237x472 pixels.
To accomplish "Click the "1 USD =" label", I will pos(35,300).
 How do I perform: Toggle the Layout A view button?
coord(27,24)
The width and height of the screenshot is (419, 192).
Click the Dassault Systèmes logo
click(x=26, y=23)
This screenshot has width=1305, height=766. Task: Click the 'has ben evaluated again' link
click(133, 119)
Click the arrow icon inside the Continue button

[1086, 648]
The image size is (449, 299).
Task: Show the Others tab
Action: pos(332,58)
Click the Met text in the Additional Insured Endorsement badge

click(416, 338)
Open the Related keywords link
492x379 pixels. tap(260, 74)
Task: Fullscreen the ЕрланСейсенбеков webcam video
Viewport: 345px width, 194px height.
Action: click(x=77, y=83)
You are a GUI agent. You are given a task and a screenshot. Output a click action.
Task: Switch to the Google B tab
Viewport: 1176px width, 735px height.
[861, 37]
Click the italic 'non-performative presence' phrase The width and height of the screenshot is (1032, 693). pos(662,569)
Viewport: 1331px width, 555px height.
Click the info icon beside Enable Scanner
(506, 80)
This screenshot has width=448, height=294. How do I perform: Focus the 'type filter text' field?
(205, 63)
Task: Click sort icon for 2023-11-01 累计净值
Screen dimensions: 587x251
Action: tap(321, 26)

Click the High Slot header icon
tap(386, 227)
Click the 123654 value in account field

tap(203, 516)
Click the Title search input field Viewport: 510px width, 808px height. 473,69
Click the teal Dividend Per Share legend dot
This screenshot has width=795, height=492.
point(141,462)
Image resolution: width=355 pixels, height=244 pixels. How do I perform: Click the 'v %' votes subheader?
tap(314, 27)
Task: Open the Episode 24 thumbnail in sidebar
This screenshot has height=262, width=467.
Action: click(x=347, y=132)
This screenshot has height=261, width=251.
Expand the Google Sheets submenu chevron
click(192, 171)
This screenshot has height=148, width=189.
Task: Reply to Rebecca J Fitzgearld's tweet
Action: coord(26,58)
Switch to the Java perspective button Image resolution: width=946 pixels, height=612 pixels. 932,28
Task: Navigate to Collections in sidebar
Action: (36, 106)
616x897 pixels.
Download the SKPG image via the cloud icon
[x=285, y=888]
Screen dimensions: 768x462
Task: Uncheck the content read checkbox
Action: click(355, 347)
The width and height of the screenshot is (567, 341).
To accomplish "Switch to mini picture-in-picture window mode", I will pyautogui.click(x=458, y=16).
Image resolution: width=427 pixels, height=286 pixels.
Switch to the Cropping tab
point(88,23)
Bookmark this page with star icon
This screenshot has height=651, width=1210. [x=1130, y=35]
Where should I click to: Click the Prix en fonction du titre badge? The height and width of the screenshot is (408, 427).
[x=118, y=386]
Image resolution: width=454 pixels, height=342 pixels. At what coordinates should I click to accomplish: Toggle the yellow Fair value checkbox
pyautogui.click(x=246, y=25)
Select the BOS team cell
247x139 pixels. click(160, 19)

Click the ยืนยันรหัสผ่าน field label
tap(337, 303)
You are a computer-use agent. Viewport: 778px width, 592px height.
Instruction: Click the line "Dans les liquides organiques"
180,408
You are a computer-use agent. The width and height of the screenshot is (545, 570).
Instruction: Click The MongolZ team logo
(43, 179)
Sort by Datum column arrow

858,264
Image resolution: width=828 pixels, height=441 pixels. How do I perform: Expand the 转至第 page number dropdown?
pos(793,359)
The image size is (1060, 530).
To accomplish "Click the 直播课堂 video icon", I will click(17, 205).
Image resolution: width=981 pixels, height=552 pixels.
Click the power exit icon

- **WORK REQUEST**:
Only the lines from the one holding "Where should I" through the end of the listing should appear in the response, each restated exactly.

- **RESULT OF THE EXERCISE**:
Where should I click to: Click the Prix en fonction du titre badge? The height and width of the screenshot is (408, 427).
[x=118, y=386]
Image resolution: width=454 pixels, height=342 pixels. At what coordinates should I click to accomplish: Toggle the yellow Fair value checkbox
pyautogui.click(x=246, y=25)
Select the BOS team cell
247x139 pixels. click(160, 19)

Click the ยืนยันรหัสผ่าน field label
tap(337, 303)
You are a computer-use agent. Viewport: 778px width, 592px height.
Instruction: Click the line "Dans les liquides organiques"
180,408
You are a computer-use agent. The width and height of the screenshot is (545, 570).
Instruction: Click The MongolZ team logo
(43, 179)
Sort by Datum column arrow

858,264
Image resolution: width=828 pixels, height=441 pixels. How do I perform: Expand the 转至第 page number dropdown?
pos(793,359)
The image size is (1060, 530).
To accomplish "Click the 直播课堂 video icon", I will click(17, 205).
Image resolution: width=981 pixels, height=552 pixels.
Click the power exit icon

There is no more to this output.